**BRIEF**
Could you repeat, word for word, the line with "Instruction: Create a new layer group" and every line after it in the records below, leaving out any pictures?

**MATERIAL FOR THIS EXERCISE**
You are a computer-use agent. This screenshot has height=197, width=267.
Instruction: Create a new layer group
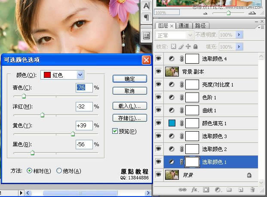[x=229, y=189]
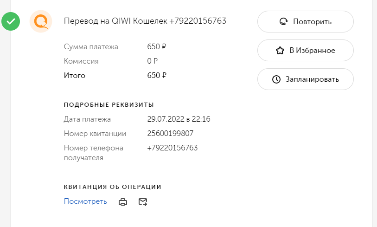Click payment date 29.07.2022 в 22:16
Screen dimensions: 377x227
click(179, 119)
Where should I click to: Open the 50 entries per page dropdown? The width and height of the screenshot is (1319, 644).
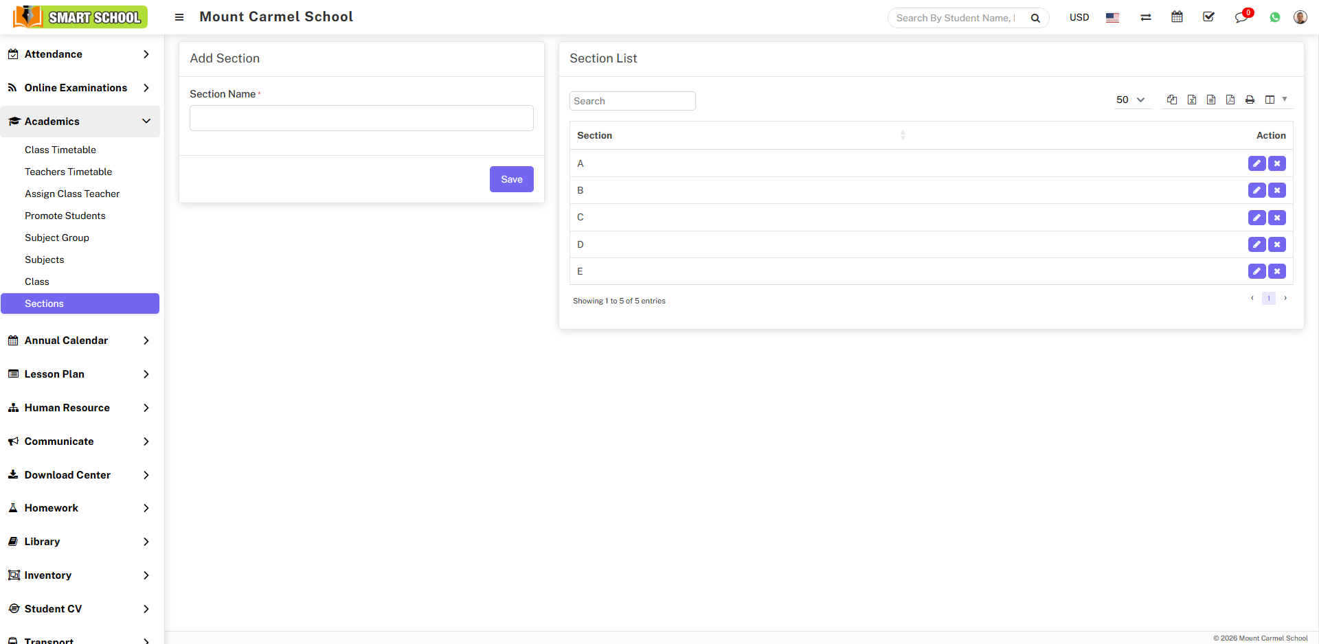pyautogui.click(x=1130, y=100)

**TASK OUTPUT**
Instruction: Create a new layer group
[x=229, y=189]
Click payment date 29.07.2022 в 22:16
Screen dimensions: 377x227
click(179, 119)
Where should I click to: Open the 50 entries per page dropdown? The width and height of the screenshot is (1319, 644).
pyautogui.click(x=1130, y=100)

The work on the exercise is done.